Now lets up the stakes a bit. So let me flip over here. I’m logged in on the node and what I’m going to do is run a load script that is going to generate records at around 60,000 every few milliseconds or so and push those into the table live and we’re going to run those same queries. So let me kick that off. You can see we are creating, translating, and pushing those into the datastore live. Just to show you that, we can go back up to our first query which is the counts all and we should see this number jump. Yep, you can see it’s going to be around a million records or so ever so often. Yep, there we go. Now as you can see, that didn’t slow that query down. And we’ll do the same thing on our – let’s give it this complex condition. So again, load on this box is coming in. We’re adjusting at around a million records every one and a half seconds. And we can still tackle those large-scale aggregations without any delay or any added latency. So that one thing that we provide for our customers is throughput, the ability to again, ingest these records and run these queries simultaneously.
Let’s take a quick look. Our script is still running, still going in, and let’s just continue on. Another area that we help our customers is JOINS at scale. So your ability to do INNER JOINS across a billion tables to any other table can be quite difficult, especially with records flowing in. So let’s go ahead and run this while a record is still going. And what we’re doing here is a SELECT COUNT (*) and we’re going to start at our customer segmentation table. And then we’re going to INNER JOINS that to our skills table which has about 25,000 records in it. We’re going to look for specific conditions available for hire, and T1 hobbies. So we’re going to look for these on the skills table for anyone that’s available for hire, and we’re going to search through all of our 1 billion for those that are in the teaching field. As you can see careers still took around 26 milliseconds remember we are live ingesting at around a million and a half records per second, and you can see the COUNT return.
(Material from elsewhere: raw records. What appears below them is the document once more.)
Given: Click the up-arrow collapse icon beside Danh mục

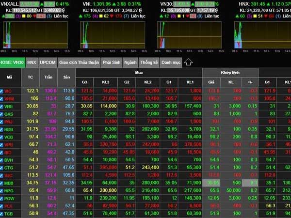Looking at the screenshot, I should [x=189, y=62].
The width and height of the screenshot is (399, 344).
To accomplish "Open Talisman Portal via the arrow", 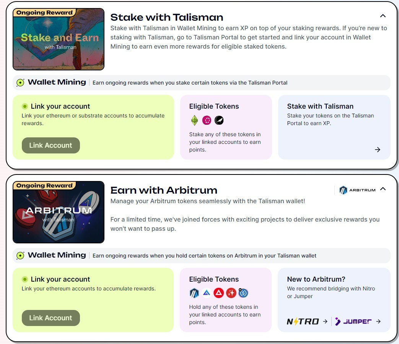I will 378,150.
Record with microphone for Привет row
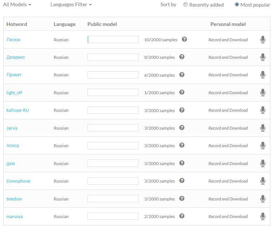 click(262, 75)
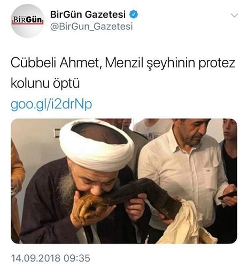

Let’s continue moving down. We also see the need for the ability to do grouping with large segmentations so that we can be considered a GROUPBY. So let’s go ahead and SELECT hobbies, we’ll COUNT (*) again from the customer segmentation table and really going to be interested in accounts that get above 2 million. So here because we get about 30 milliseconds and our hobbies come out to over let’s see how many 42 million and watchmaking, slacklining, watching movies again, GROUP BYs will return just as fast as our aggregations as well.
The last piece we see the need to load this information into visualizations. So let’s go ahead and run that because he will take that COUNT from hobbies and skills and represent it in this case on a top case, so here are the highest skills that we see across our entire table: data industry, entry phones, billing, etc. Thank you for your time.